ENTRIES SHOWN

[Start of section]

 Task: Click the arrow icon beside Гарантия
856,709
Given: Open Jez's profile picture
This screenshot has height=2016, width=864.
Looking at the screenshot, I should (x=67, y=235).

[End of section]

WHAT THIS TASK INVOLVES
Print exactly, and only, the lines of the material above that run from the one containing "Given: Open Jez's profile picture" through its last line.

RESPONSE
Given: Open Jez's profile picture
This screenshot has height=2016, width=864.
Looking at the screenshot, I should (x=67, y=235).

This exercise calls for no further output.